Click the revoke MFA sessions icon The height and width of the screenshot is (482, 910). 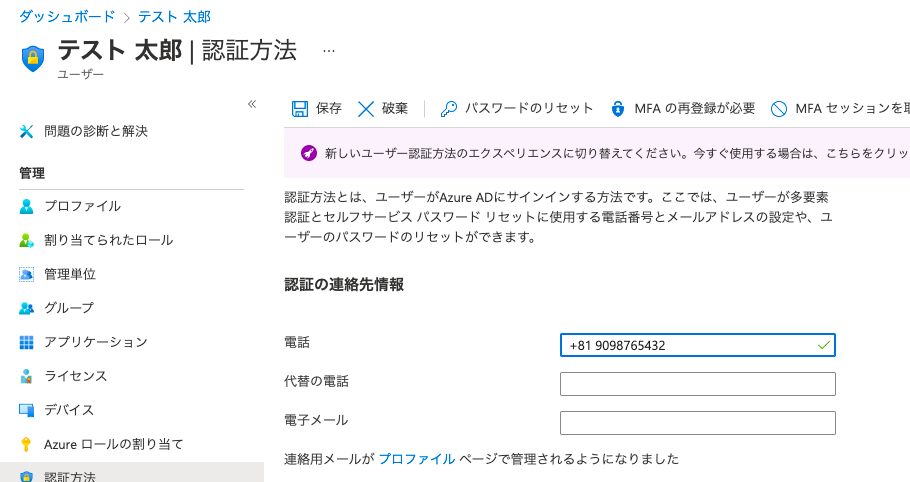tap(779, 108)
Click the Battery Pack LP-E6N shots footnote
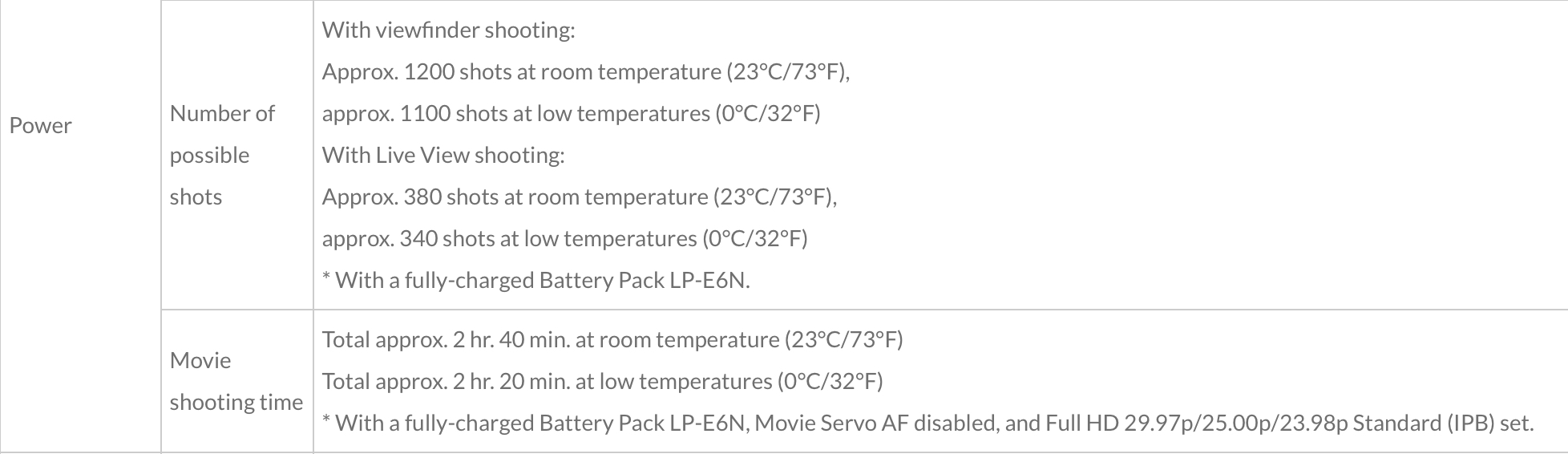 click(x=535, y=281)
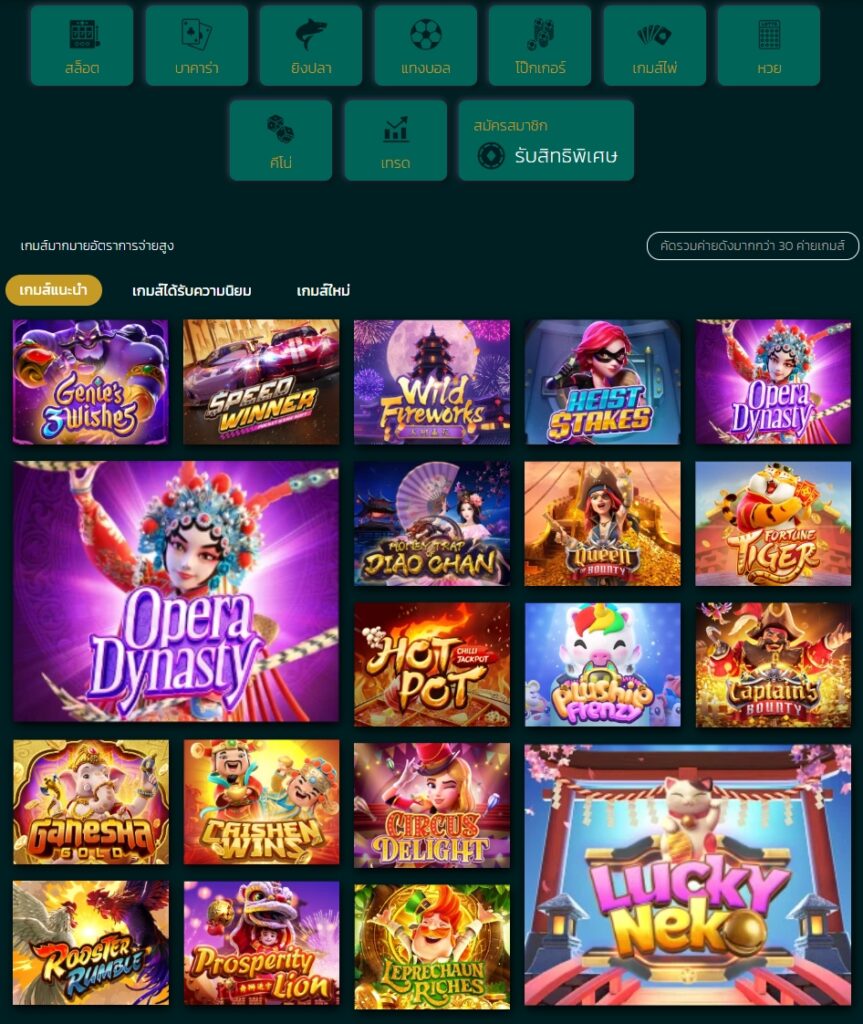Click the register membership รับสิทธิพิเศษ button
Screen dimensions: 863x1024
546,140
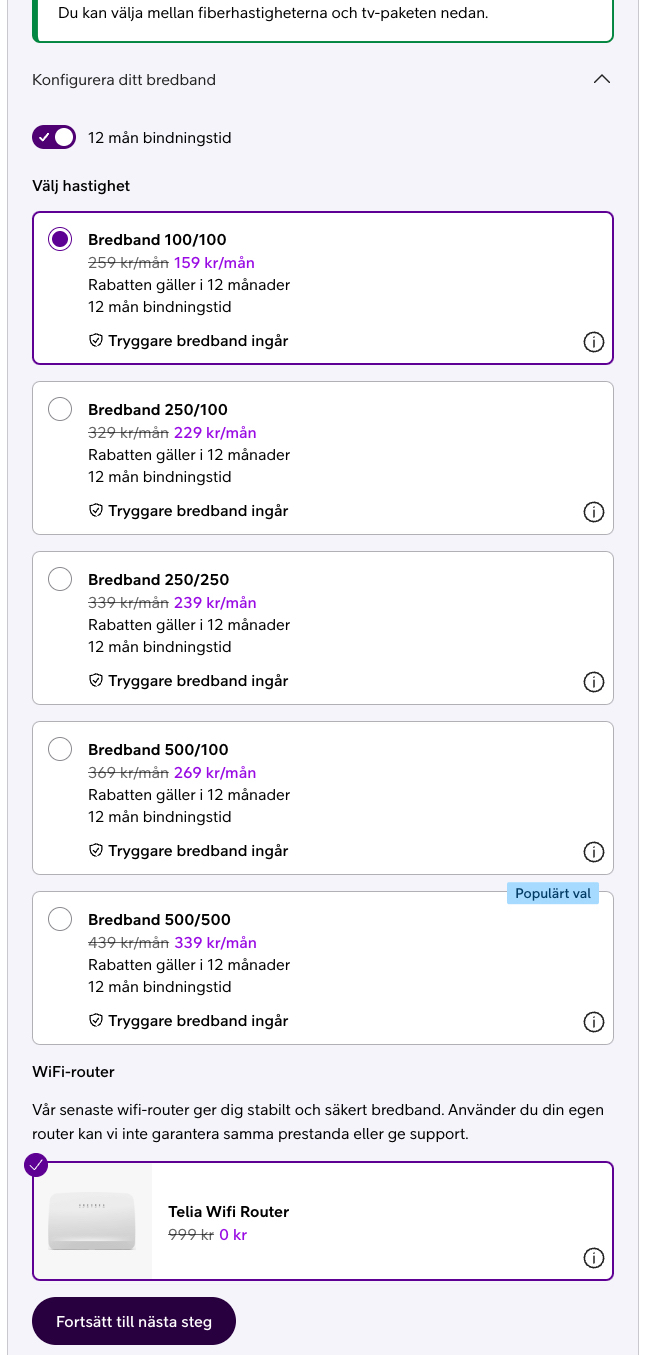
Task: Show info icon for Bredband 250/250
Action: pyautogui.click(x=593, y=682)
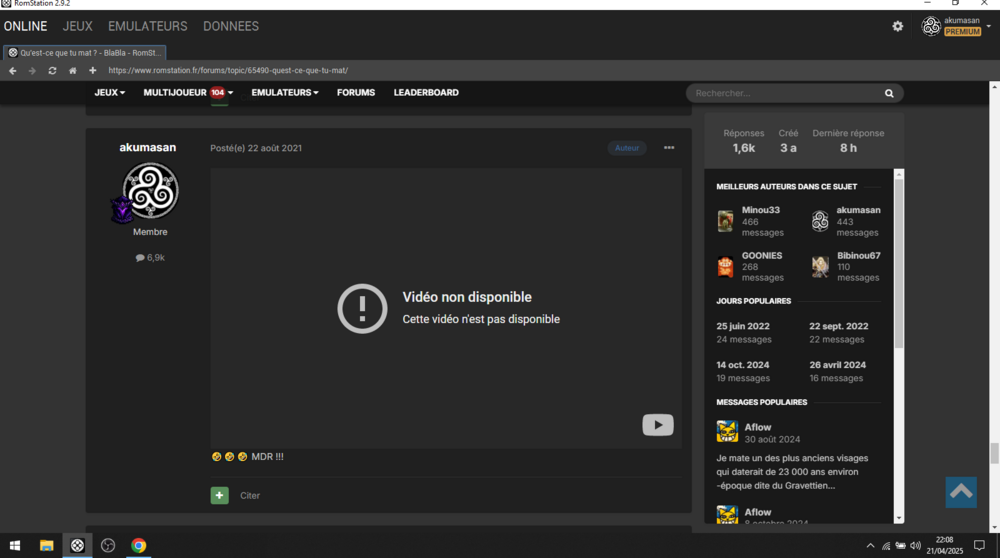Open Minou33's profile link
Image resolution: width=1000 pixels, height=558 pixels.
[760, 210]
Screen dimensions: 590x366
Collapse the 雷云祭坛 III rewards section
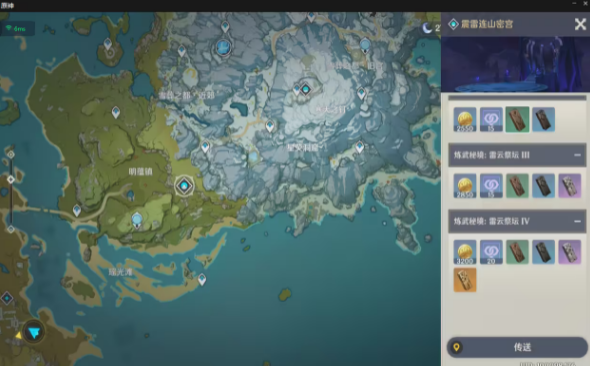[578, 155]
+ + +
PROBLEM TO WORK ON – Please reproduce only the lines from the one holding "Screen dimensions: 590x366" through the final line of the listing above, both included, with each picture left out.

SOLUTION TO THE EXERCISE –
Screen dimensions: 590x366
Collapse the 雷云祭坛 III rewards section
[578, 155]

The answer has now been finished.